"Disorder," Slayer's 1994 collaboration with Ice-T, went over like a fart in church. The lame soundtrack-cut stands unique in a catalog nearly devoid of filler. Most of the other rarities collected on the band's upcoming boxed set, Soundtrack to the Apocalypse
, are worth going out of your way for: There's a DVD, a greatly abbreviated version of Iron Butterfly's "In-A-Gadda-Da-Vida," and a cover of Suicidal Tendencies' "Memories of Tomorrow." Half the package consists of highlights from Slayer's 10 or so albums -- just like the band's current live set, with one notable exception: Apocalypse
has a mere five cuts from 1986's Reign in Blood
, widely recognized as metal's greatest album; on this tour, for the first and last time, the band is playing the entire disc, from start to finish.

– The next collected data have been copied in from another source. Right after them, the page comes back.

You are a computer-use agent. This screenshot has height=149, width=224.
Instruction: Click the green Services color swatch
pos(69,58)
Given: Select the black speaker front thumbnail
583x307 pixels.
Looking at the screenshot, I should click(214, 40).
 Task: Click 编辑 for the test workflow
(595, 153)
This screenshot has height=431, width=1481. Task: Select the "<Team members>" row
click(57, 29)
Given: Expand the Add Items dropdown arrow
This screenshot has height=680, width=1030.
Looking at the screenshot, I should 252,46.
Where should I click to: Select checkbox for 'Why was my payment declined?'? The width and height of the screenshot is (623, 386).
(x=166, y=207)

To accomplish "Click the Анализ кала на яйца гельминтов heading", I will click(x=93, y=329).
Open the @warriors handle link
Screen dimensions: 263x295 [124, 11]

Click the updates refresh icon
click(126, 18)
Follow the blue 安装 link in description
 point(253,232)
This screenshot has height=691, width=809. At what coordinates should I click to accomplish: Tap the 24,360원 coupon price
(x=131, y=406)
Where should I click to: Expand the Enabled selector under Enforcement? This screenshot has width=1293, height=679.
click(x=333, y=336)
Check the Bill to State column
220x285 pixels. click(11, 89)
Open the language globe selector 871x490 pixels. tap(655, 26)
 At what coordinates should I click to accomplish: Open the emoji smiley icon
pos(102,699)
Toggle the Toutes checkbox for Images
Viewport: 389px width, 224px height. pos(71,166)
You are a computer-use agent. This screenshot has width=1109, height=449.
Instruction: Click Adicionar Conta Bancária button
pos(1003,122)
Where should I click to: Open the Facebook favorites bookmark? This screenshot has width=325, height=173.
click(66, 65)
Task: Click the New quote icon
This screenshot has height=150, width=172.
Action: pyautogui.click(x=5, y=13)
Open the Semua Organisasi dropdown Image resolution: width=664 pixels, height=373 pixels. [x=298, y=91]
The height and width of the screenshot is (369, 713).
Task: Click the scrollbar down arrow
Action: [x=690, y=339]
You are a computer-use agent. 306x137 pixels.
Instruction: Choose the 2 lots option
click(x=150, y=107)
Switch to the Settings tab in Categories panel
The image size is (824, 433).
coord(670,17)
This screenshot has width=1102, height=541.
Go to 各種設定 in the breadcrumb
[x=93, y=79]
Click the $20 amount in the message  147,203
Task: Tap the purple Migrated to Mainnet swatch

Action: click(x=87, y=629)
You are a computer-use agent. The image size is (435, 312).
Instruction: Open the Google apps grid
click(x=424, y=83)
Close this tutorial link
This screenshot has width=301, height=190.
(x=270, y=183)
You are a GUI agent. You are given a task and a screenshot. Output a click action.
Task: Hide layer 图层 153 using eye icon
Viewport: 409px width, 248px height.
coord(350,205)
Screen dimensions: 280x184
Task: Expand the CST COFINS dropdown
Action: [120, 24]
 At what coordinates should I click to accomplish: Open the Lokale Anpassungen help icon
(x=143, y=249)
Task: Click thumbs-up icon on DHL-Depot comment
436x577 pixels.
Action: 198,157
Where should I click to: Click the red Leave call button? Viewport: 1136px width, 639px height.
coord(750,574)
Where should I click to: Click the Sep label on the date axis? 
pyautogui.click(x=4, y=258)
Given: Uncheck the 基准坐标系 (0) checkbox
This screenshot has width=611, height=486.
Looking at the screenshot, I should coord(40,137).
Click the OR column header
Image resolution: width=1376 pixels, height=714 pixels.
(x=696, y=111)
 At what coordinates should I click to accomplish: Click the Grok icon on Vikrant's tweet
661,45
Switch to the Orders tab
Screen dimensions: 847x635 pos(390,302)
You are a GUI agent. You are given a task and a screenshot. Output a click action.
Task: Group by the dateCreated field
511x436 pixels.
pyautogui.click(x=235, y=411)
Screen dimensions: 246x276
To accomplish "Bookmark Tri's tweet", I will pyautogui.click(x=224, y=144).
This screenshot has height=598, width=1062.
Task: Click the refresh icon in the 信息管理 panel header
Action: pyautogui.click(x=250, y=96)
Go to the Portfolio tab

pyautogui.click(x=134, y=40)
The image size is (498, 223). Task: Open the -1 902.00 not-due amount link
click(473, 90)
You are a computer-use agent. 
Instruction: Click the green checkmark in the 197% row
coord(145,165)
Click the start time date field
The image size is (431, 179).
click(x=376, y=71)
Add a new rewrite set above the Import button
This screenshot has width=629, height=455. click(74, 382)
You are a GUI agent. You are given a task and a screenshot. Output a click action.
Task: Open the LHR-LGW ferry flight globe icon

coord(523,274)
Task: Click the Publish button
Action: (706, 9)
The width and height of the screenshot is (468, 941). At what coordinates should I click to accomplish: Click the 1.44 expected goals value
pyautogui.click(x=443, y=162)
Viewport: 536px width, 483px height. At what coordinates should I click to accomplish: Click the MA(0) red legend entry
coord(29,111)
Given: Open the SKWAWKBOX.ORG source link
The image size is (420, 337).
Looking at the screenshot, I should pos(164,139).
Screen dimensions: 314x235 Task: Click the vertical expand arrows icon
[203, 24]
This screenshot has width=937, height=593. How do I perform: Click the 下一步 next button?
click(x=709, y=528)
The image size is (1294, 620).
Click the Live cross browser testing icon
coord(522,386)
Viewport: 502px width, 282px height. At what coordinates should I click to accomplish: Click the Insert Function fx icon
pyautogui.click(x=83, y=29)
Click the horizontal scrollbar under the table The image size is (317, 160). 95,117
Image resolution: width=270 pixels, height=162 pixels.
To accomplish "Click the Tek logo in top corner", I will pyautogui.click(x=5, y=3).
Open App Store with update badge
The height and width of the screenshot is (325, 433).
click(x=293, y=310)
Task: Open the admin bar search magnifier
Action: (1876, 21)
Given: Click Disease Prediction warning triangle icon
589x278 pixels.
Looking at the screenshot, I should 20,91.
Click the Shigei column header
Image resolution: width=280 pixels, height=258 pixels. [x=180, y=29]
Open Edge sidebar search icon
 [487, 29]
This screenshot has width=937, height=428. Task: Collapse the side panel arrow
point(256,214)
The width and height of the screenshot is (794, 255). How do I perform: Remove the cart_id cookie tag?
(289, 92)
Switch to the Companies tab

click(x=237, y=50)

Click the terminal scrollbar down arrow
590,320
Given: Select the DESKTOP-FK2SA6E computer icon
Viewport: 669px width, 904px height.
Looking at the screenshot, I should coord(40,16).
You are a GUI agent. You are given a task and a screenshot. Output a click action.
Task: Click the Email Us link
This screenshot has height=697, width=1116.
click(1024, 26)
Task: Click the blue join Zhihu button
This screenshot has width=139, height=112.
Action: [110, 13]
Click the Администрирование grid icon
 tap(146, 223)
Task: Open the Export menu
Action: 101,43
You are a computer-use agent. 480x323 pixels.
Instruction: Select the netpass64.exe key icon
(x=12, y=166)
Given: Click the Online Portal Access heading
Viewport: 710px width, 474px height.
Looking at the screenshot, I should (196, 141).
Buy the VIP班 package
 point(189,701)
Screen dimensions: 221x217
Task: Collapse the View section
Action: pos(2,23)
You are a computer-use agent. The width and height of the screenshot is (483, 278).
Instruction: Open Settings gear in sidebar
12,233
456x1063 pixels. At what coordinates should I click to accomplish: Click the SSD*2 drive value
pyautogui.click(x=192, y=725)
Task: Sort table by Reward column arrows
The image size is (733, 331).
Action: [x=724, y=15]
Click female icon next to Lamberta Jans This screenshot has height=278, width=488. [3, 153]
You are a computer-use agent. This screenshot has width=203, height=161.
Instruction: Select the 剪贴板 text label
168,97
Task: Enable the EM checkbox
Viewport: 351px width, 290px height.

Hatebreed co-stars on the Jägermeister-sponsored outing. Its upcoming album, The Rise of Brutality, is filled with pummeling double-kick-bass rolls and crushing chords -- exactly what fans have come to expect. Frontman Jamey Jasta is the Zig Ziglar of the metalcore movement, a street-level motivational speaker preaching the importance of unshakable determination in the face of adversity. It's hard to reconcile the demonically growling singer with the chipper, grinning guy who hosts Headbanger's Ball three weeks out of four. But they always have something nice to say about Cleveland.